@manton Jekyll’s rebuild times have always been an issue, unfortunately. Out of interest, how have you resolved this? Do you now run two separate builds, one limited to publishing the latest post and feed, and another to rebuild the entire site? Might attempt the same for my own Jekyll site; anything you can share that might help me do this?
@paulrobertlloyd I'd like to share the details in a blog post and the upcoming book. Essentially yes, I extracted some code from Jekyll and run it in a separate script to render just a few pages. I also upload photos and audio files directly when they come in.
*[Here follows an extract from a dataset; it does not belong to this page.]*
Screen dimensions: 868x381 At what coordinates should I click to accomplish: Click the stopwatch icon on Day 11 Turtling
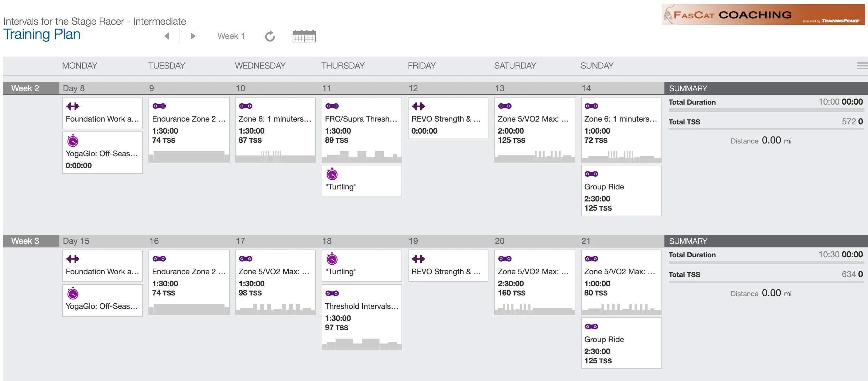(x=332, y=174)
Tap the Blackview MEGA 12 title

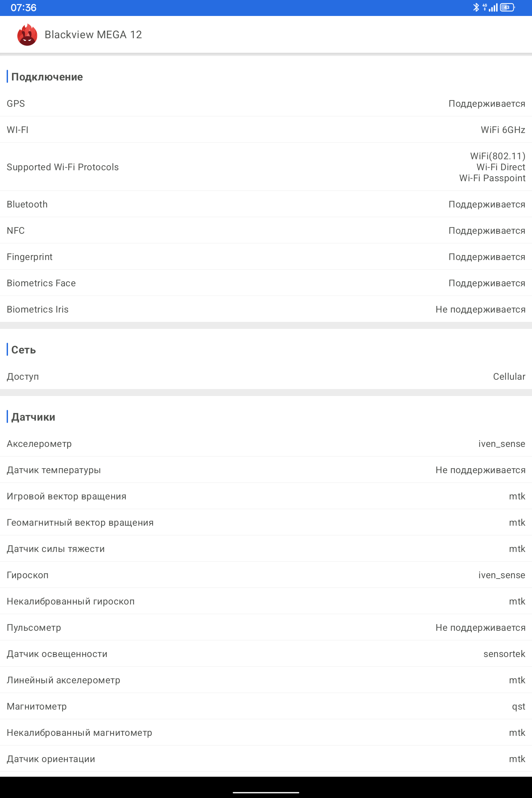93,35
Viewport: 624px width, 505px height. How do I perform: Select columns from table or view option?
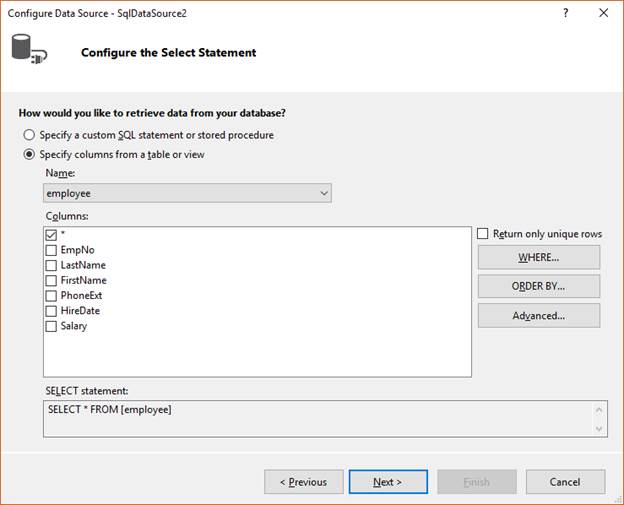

@manton On my old Movable Type blog I used monthly archives in place of pagination and it meant never having to rebuild most of the site. I typed that up recently, fwiw. david.ely.fm/2018/07/1...
@davextreme I like your thinking on this. Agreed about the arrows and that an archive page would be more useful. (I was also a fan of Movable Type and used it for years!)
@manton Yeah like "page 49" or whatever of a blog is just probably never visited and wasting precious processor cycles whenever it's rebuild.
@davextreme Great, thought-provoking post; thanks for writing/sharing it. I wrote a long reflection/response on my blog.
tl;dr I don’t agree with you about the nav arrow directions, but I agree wth you on using explicit labels for them, and I am absolutely sold on getting rid of the numerical pages. Wondering if anyone knows of any WordPress code for not building the numerical pages?
@smokey Yeah the left vs right argument isn’t one I’d defend to the death. It’s probably more important that a given site do it consistently (across all Tumblr pages or what have you).
@manton Wow! I had no idea that hosted blogs Micro.blog were built using Jekyll. Great job!
What about conversations? For instance, I have my own self-hosted microblog, which I federated over Micro.blog, but I am still able to reply to others, send faves, etc.
P.S. Excuse my ignorance at the moment. I am still quite new to the whole IndieWeb thing.